Posted on November 21, 2012, Wednesday
KUCHING: Three motions raised by the oposition members were dismissed on the second day of the State Legislative Assembly (DUN) sitting yesterday.
The motion by Ting Tze Fui (DAP-Meradong) on the implementation of the Automated Enforcement System (AES) in Sarawak was dismissed on grounds that it is under the purview and jurisdiction of the Federal Government.
“The fact that the law on AES had been tabled, debated and approved in the Dewan Rakyat with conclusive proofs beyond any shadow of doubt,” said DUN speaker Datuk Amar Mohamad Asfia Awang Nassar.
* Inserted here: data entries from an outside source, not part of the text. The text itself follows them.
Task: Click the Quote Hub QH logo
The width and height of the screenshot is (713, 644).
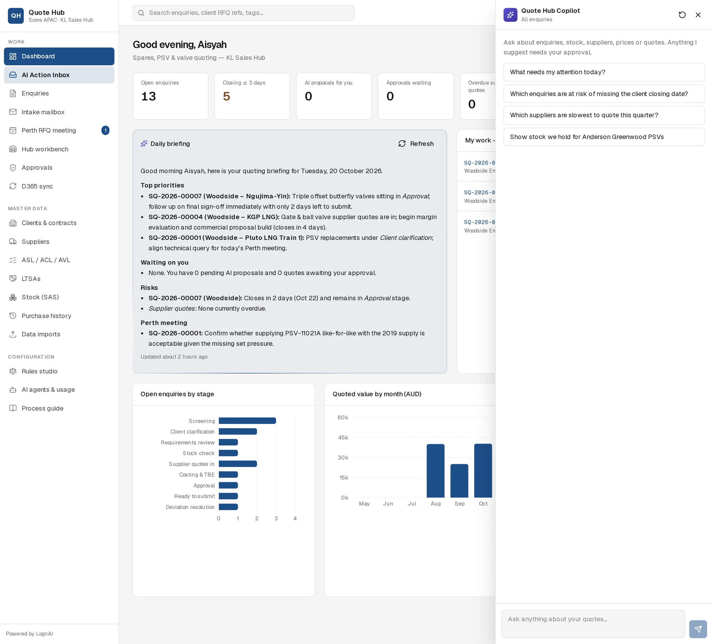Action: (x=16, y=16)
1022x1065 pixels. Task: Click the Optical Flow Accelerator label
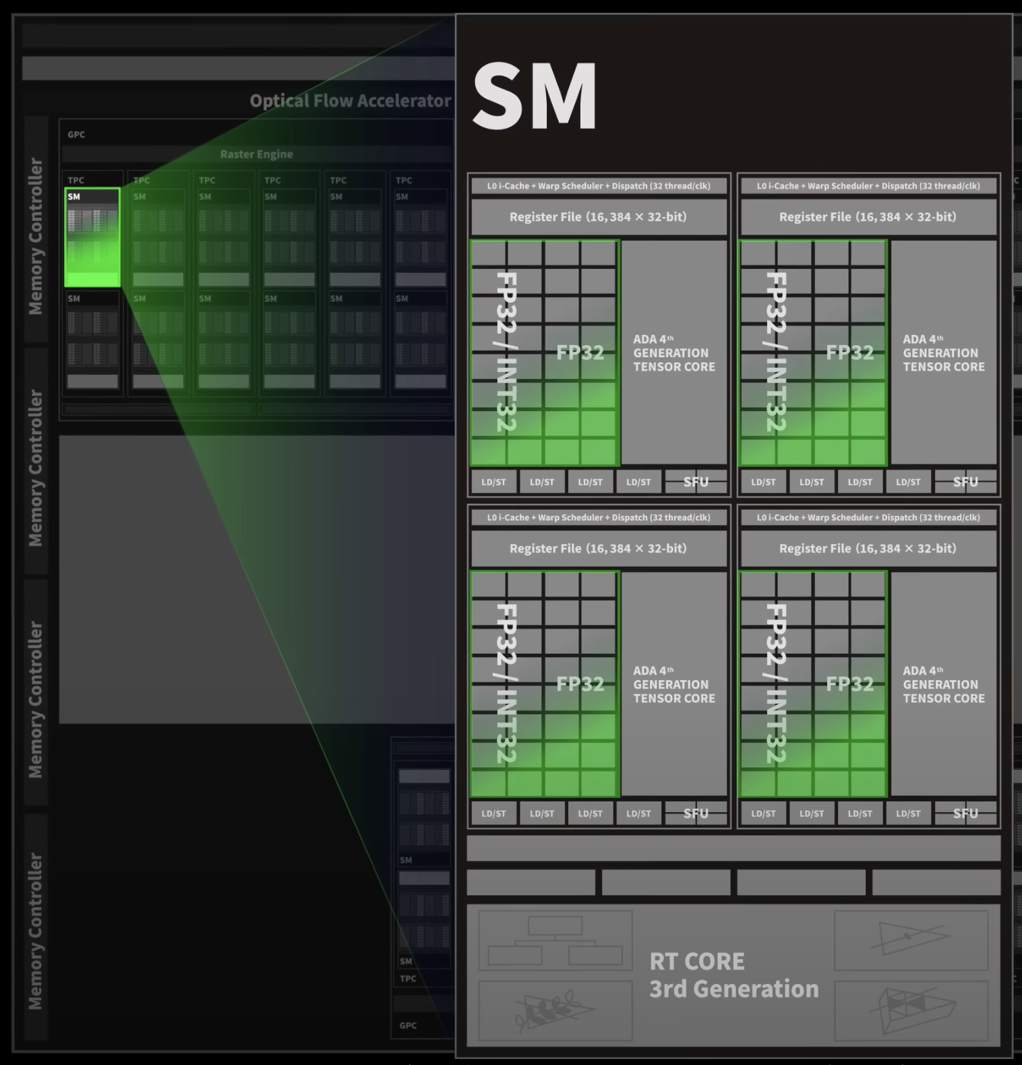(x=350, y=101)
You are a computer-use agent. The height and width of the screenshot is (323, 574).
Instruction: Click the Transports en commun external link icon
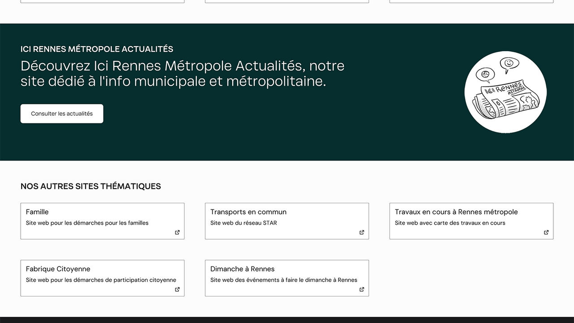coord(361,232)
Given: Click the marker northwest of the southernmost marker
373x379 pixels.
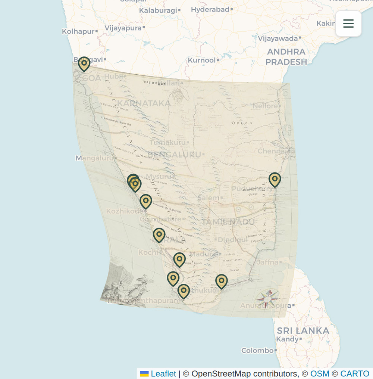Looking at the screenshot, I should pos(173,279).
According to the motion’s preamble, upon full operation of the AES in the nation, a total of 831 AES cameras are to be set up nationwide, 28 of them in Sarawak.
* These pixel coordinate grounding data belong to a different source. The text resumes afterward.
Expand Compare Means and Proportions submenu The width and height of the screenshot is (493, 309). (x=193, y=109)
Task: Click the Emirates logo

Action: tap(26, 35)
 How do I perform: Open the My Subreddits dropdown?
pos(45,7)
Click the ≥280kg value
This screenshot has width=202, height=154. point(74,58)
Meanwhile, Asfia said that the stand taken by the state government on the AES system was summed up by a memorandum by the Ministry of Infrastructure Development and Communication.
The localities of the AES system is based on studies conducted by the Malaysia Road and Safety Research (MyROS), the Ministry of Transport and Road Transport Department (JPJ).
“JPJ Malaysia will also officially inform and brief the state and respective road authorities or agencies prior to the implementation of AES in the state,” said Asfia.
He concluded that until the state had been informed and briefed on the implementation of AES, it was premature to discuss the subject.
The second motion which was dismissed came from Wong Ho Leng (DAP- Bukit Assek) who wanted the Dewan to cancel the construction of the 12 proposed hydroelectric dams as it would affect the livelihood of the indigenous people.
According to Asfia, the motion was dismissed as it could be sub-judice to the 22 cases which were fixed for hearing in the sessions court Jan next year.
“These 22 cases are in connection on land compensation as a result from land acquisition from Bakun dam,” said Asfia.
The third motion from Chong Chieng Jen (DAP-Kota Sentosa) was also dismissed on grounds that the motion was based on a London based magazine on Nov 3, 2012.
“Question shall not be asked to verify statements in the press or private individuals or unofficial bodies are accurate,” said Asfia referring to the first preamble of the motion which quoted the magazine.
Chong’s preamble quoted the magazine as saying that Sarawak had lost more than 90 per cent of its primary forest to logging and has the fastest rate of deforestation in Asia. Sarawak has only 0.5 per cent of the world’s tropical forest but accounted for 25 per cent of tropical-log exports in 2012.
He also said that the reports which were published by the magazine and satellite images captured by an environmental body was not verified and confirmed by the state’s legally established body on environment under the Ministry of Natural Resources and Environment or Department of Environment Malaysia.